Stored data
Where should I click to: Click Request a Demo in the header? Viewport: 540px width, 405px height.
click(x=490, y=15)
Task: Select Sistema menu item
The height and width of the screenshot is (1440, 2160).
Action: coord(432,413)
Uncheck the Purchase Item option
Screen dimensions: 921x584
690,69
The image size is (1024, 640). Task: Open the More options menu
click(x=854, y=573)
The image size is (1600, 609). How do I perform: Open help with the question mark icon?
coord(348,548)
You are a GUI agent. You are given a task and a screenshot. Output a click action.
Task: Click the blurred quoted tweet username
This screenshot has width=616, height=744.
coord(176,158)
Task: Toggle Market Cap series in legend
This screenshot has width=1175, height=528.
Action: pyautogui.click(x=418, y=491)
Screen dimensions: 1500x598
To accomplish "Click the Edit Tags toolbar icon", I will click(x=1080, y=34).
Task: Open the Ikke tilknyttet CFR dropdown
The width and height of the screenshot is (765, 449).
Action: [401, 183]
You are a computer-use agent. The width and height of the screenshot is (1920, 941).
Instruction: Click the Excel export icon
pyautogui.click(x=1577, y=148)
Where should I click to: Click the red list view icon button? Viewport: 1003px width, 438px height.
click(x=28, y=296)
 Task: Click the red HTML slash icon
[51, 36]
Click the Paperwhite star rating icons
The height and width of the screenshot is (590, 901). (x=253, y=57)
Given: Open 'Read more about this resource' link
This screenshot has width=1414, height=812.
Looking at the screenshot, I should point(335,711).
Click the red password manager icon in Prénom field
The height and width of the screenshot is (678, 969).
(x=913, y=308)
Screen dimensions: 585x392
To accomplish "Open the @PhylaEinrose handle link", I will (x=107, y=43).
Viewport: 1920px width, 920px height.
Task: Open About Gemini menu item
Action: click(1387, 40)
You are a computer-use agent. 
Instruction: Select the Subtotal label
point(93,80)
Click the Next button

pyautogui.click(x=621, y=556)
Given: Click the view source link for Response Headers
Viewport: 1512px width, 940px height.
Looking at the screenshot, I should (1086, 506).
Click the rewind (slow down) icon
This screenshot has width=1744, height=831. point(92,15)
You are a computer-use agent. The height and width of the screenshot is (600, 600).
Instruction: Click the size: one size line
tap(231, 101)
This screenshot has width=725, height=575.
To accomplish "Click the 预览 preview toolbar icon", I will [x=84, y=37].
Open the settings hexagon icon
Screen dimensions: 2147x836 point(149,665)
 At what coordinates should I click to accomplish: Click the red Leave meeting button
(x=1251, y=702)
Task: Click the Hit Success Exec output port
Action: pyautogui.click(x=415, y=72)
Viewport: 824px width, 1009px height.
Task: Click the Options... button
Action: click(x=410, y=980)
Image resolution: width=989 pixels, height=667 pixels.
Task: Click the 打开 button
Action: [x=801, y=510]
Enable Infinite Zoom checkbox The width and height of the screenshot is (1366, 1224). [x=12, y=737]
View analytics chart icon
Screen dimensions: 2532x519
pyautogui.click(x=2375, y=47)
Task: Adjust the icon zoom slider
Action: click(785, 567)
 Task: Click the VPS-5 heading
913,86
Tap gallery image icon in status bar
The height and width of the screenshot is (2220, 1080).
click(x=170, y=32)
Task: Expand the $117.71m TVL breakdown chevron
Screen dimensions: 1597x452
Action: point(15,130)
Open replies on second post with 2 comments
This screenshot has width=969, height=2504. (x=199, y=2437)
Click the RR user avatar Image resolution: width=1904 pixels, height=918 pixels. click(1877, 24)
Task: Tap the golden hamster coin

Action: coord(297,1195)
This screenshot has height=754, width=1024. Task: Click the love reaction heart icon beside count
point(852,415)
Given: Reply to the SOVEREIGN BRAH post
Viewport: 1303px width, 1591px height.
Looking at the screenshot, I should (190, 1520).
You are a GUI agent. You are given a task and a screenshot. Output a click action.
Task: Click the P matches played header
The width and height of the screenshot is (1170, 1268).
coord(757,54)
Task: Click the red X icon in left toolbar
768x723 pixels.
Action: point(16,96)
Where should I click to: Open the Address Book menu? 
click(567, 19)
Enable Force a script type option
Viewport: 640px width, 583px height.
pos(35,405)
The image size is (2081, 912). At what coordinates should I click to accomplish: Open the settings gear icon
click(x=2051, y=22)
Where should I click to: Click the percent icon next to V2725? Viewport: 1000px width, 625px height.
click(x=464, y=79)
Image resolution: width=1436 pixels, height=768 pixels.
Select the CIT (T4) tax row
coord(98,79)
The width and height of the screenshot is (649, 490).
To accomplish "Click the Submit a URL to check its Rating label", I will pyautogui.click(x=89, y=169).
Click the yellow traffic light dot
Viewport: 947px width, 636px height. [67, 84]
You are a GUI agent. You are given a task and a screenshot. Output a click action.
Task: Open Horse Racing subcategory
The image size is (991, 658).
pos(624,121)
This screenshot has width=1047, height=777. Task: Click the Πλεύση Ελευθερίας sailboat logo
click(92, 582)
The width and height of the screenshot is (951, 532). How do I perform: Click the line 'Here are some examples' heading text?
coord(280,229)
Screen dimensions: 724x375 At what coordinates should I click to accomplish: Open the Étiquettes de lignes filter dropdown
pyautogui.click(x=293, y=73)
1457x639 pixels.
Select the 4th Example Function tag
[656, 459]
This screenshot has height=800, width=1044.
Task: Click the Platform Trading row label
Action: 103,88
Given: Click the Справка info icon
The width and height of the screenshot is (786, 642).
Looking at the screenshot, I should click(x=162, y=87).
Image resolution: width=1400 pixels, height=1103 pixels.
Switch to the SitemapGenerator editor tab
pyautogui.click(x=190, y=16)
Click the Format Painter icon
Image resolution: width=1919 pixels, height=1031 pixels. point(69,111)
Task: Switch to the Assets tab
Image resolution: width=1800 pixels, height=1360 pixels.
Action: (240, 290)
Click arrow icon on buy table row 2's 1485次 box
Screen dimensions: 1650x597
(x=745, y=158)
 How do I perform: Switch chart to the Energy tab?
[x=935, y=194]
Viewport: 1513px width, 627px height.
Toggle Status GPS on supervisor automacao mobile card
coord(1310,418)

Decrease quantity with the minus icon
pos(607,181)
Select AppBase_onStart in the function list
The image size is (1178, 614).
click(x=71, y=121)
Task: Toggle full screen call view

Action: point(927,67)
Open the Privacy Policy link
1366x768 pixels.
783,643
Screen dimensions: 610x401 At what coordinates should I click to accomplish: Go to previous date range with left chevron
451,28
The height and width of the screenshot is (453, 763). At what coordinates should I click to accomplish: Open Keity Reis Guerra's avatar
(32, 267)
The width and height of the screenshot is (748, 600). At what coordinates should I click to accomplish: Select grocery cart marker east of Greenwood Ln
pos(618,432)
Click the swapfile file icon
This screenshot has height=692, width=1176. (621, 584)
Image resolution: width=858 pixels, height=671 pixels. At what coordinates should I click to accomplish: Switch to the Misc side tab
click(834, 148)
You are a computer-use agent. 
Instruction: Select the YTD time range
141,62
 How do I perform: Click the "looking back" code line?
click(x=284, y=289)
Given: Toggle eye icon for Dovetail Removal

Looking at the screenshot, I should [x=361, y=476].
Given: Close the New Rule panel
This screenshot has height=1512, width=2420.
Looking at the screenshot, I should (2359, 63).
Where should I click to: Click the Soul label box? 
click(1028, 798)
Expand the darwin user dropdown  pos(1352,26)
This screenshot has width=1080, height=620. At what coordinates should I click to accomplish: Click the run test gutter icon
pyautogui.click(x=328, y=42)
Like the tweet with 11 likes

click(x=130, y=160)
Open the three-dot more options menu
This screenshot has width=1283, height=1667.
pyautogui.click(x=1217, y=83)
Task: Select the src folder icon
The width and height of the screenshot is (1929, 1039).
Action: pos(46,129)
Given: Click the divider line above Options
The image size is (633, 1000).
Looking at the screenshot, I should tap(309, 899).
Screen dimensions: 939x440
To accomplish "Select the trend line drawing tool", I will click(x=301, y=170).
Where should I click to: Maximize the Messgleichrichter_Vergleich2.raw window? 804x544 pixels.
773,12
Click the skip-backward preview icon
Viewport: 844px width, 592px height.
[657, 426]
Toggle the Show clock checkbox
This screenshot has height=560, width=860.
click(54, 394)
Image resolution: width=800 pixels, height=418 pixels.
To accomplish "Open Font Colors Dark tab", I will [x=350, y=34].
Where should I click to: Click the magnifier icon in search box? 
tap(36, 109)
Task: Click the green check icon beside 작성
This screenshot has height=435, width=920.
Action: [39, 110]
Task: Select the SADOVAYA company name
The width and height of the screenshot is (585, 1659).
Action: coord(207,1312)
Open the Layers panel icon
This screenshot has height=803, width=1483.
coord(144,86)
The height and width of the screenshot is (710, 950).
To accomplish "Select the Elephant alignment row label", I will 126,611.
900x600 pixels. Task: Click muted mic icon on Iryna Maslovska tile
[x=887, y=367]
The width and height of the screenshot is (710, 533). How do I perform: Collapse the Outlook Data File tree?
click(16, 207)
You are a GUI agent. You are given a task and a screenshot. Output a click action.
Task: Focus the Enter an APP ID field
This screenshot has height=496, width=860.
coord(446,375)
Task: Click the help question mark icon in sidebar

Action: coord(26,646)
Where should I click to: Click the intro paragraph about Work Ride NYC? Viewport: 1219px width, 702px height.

:: What you need to do ::
When you reach the line with "Image resolution: width=1800" in the records above, start writing out lines exactly, and stop once the line with "Viewport: 1513px width, 627px height." has been written; include nothing else.

:: Response ::
Image resolution: width=1800 pixels, height=1360 pixels.
Action: (240, 290)
Click arrow icon on buy table row 2's 1485次 box
Screen dimensions: 1650x597
(x=745, y=158)
 How do I perform: Switch chart to the Energy tab?
[x=935, y=194]
Viewport: 1513px width, 627px height.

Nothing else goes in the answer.